What this task involves >> Print the entries verbatim, leaving out the images they contain.

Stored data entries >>
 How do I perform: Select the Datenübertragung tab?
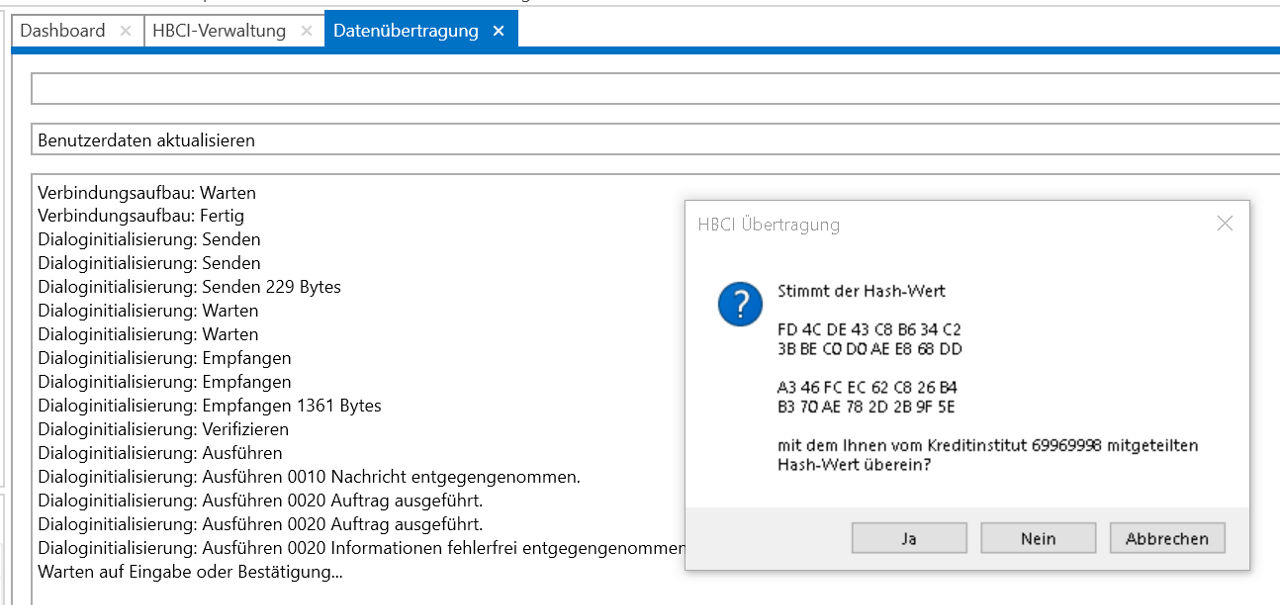[405, 31]
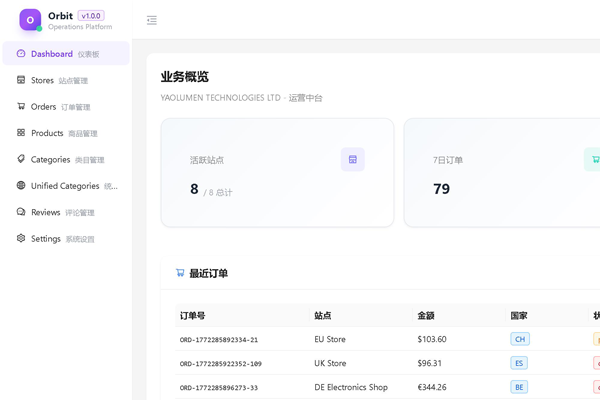Click the Settings gear icon
The height and width of the screenshot is (400, 600).
(x=21, y=239)
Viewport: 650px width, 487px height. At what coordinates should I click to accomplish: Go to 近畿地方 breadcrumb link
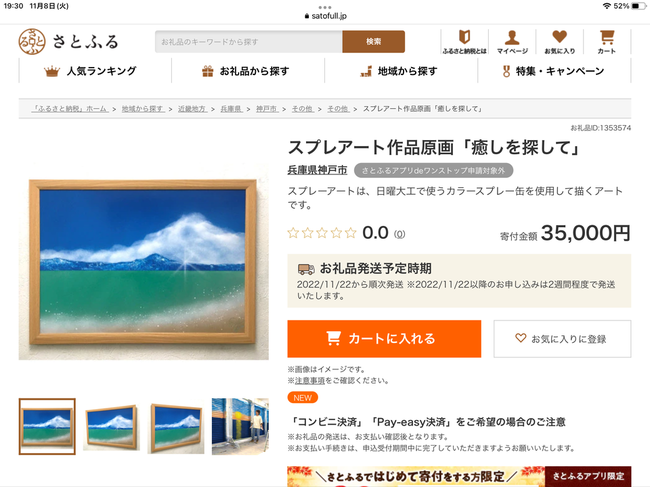[192, 109]
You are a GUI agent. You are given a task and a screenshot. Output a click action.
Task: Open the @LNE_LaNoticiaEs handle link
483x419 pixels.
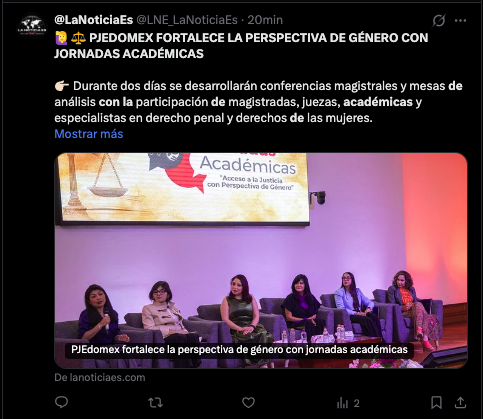pyautogui.click(x=187, y=20)
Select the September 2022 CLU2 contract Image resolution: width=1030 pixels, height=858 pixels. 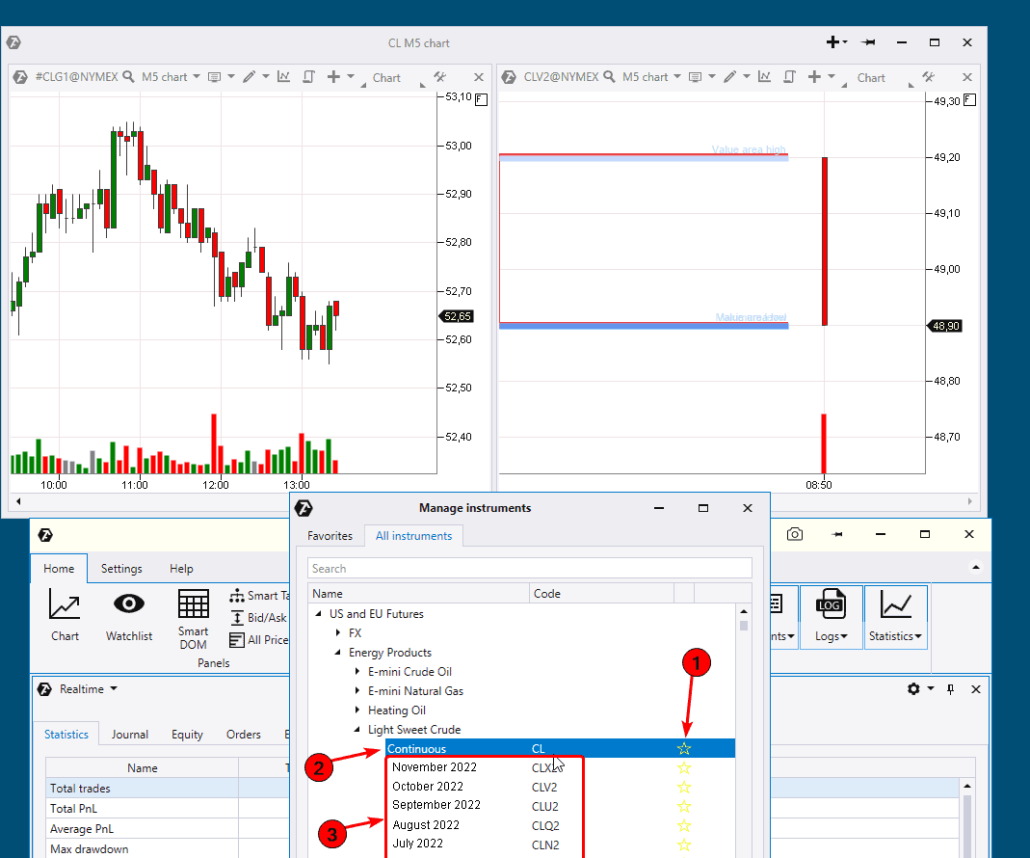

Final answer >>
 How do I perform: Select the Datenübertragung tab?
[405, 31]
Click the Settings gear icon
The height and width of the screenshot is (400, 600).
(x=21, y=239)
Viewport: 650px width, 487px height. At what coordinates should I click to accomplish: Go to 近畿地方 breadcrumb link
[192, 109]
You are a GUI agent. You are given a task and a screenshot. Output a click action.
Task: Open the @LNE_LaNoticiaEs handle link
483x419 pixels.
pyautogui.click(x=187, y=20)
Select the September 2022 CLU2 contract Image resolution: width=1030 pixels, height=858 pixels. 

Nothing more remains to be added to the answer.